Excerto selecionado:
'''
O futuro da esquerda
O tema da refundação da esquerda democrática tem sido
amplamente debatido, nos últimos anos, um pouco por todo o mundo ocidental. A
ameaça do populismo, da extrema-direita e a deriva demagógica e polarizadora de
certos extremismos “woke” colocaram sob enorme pressão os partidos
tradicionalmente socialistas ou social-democratas.
Nos Estados Unidos da América, o bipartidarismo funcionou,
durante décadas, como uma espécie de tampão ao crescimento de franjas radicais,
tanto à esquerda como à direita. Se, por um lado, os movimentos sindicais e,
por outro, os radicais evangélicos sempre foram protagonistas relevantes do
processo político americano, o espírito “catch-all” de Republicanos e
Democratas permitiu, durante muito tempo, controlar a influência desses
sectores mais extremados.
Na Europa, mais plural e, em boa medida, mais confusa, o
processo sempre foi mais colorido, para não dizer caótico, com uma profusão de
pequenos partidos sectoriais dedicados a bandeiras ideológicas específicas. Do
ambientalismo aos direitos laborais, passando mais recentemente pelas questões
identitárias e de género, numa fragmentação do espaço político tradicional.
'''
Registos fornecidos:
'''
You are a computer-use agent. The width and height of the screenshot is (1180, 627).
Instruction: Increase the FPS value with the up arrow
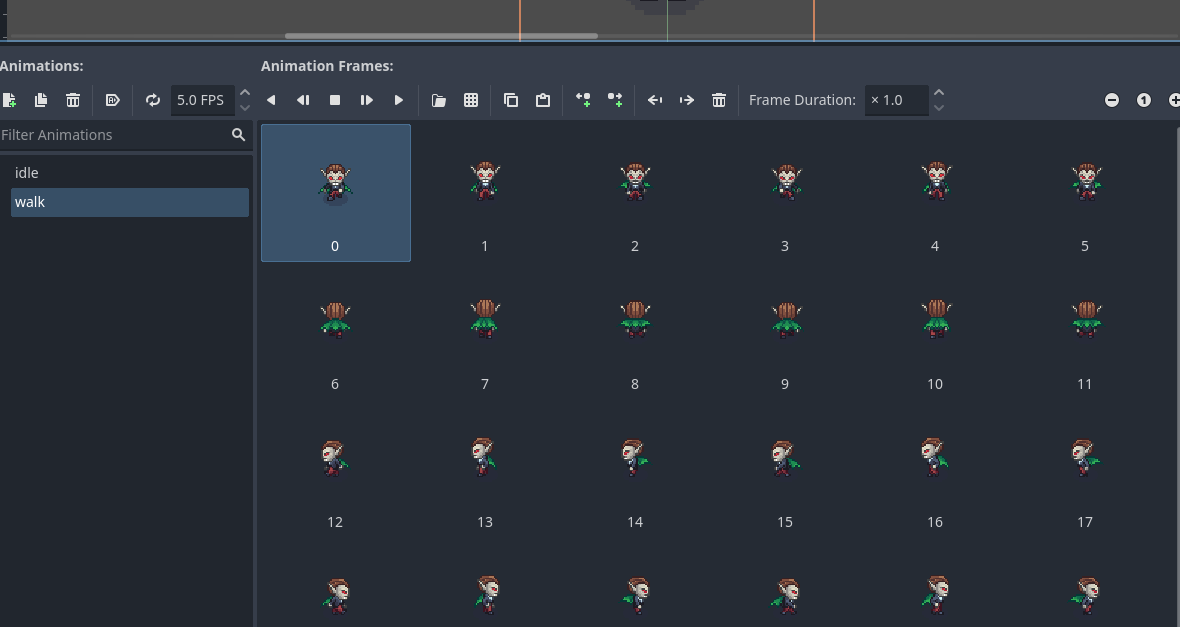pyautogui.click(x=245, y=93)
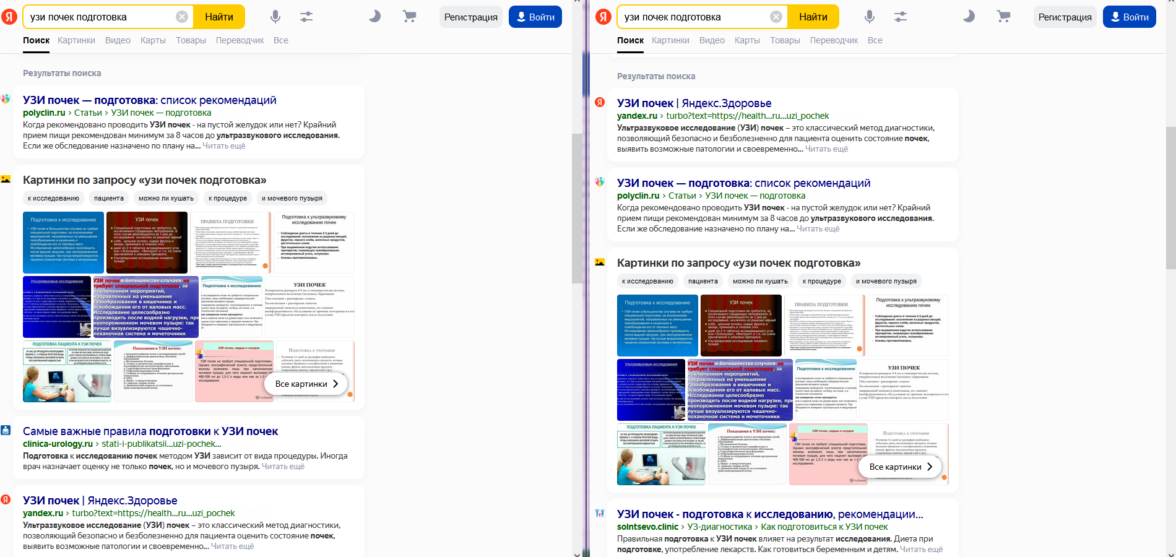1176x557 pixels.
Task: Click into the search field in the left window
Action: pyautogui.click(x=100, y=17)
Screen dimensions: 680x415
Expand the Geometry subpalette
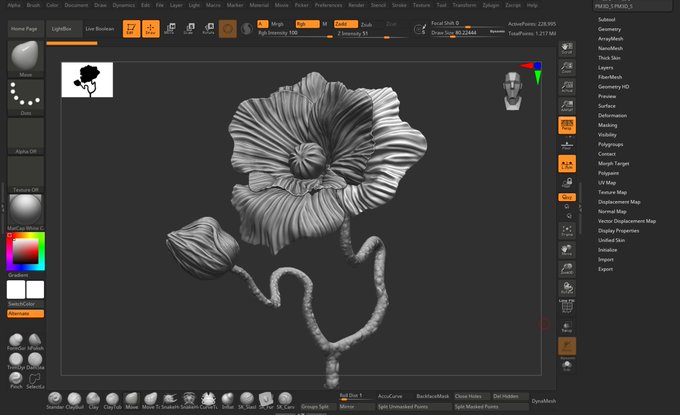pyautogui.click(x=608, y=30)
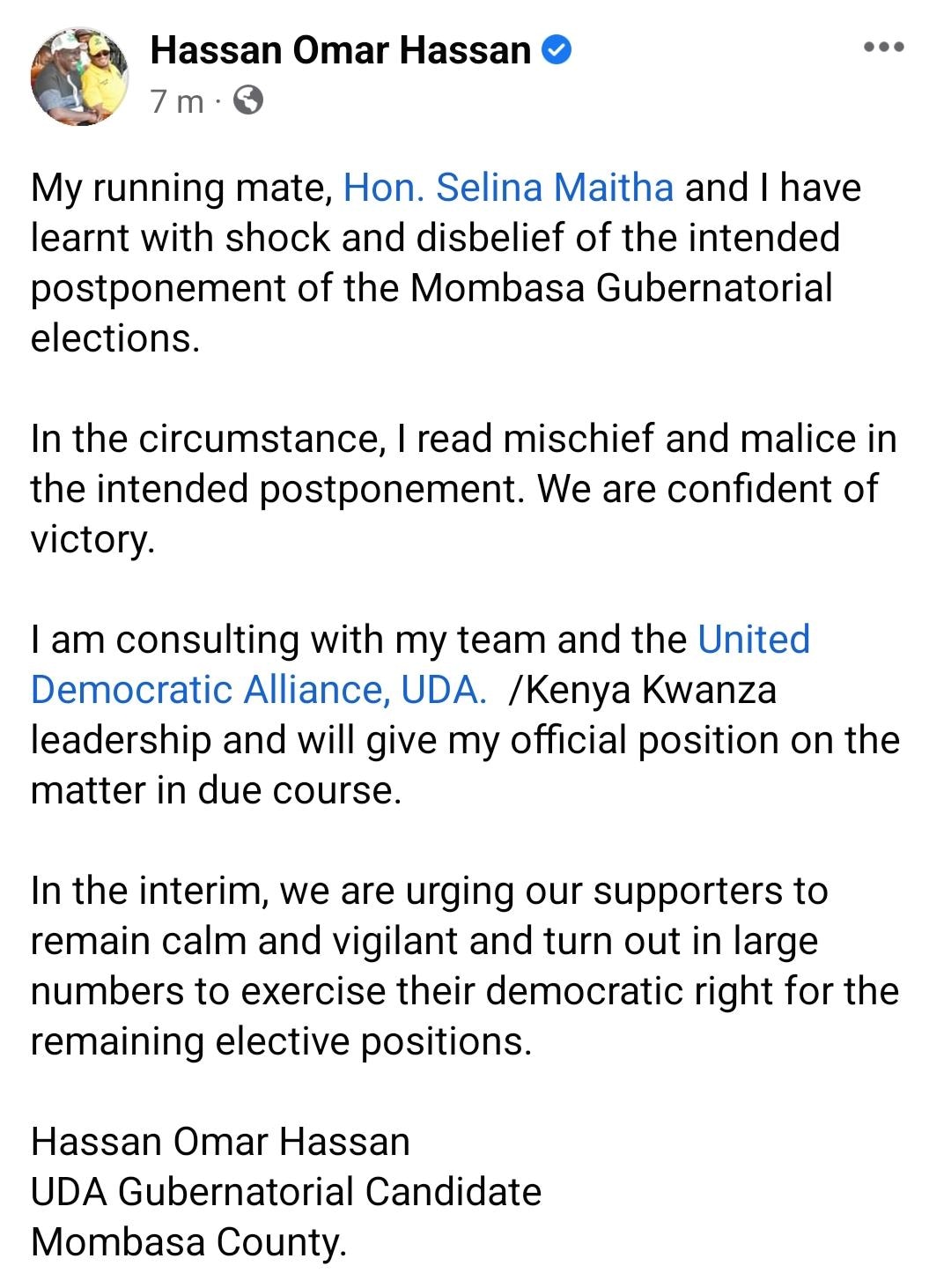Open the post options three-dots menu

click(883, 48)
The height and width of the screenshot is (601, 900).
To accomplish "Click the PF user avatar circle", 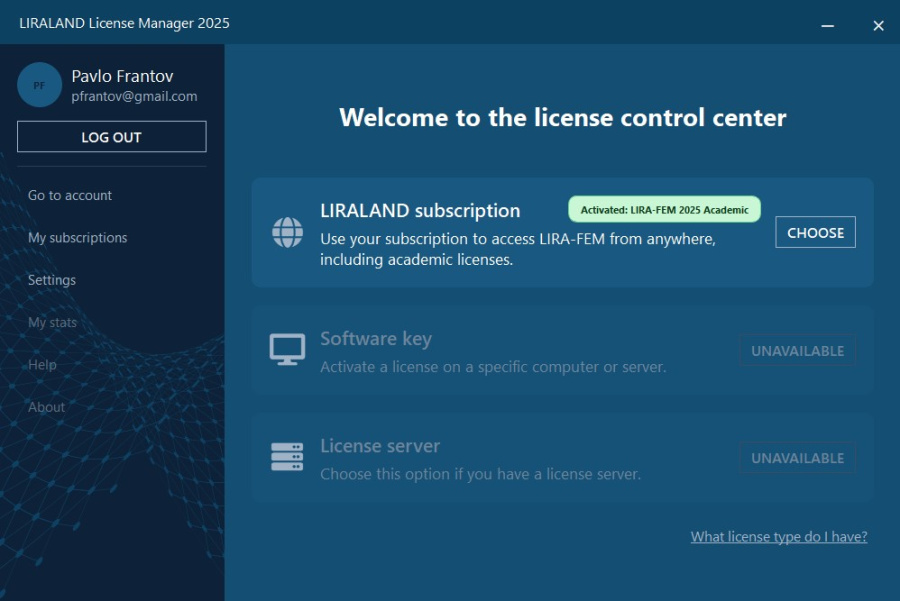I will (x=39, y=85).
'''
Complete o seguinte:
A: De acordo com o texto sobre o futuro da esquerda, o que funcionou nos Estados Unidos, durante décadas, como tampão ao crescimento de franjas radicais?
B: Dê continuidade ao texto sobre o futuro da esquerda, a partir da última frase apresentada.

Resultados das tarefas:
A: O bipartidarismo.

B:
A sobrevivência dos partidos moderados do “grande centrão” assentou
historicamente na manutenção de um equilíbrio delicado entre as forças nem
sempre consensuais da economia de mercado e os valores do Estado Social.
Poderíamos recuar a Tony Blair e à sua “Terceira Via” para assinalar o início
do fim desse consenso, mas a queda decisiva da social-democracia dá-se, em
grande medida, em 2008, com o colapso do Lehman Brothers e o célebre mantra do “too
big to fail”.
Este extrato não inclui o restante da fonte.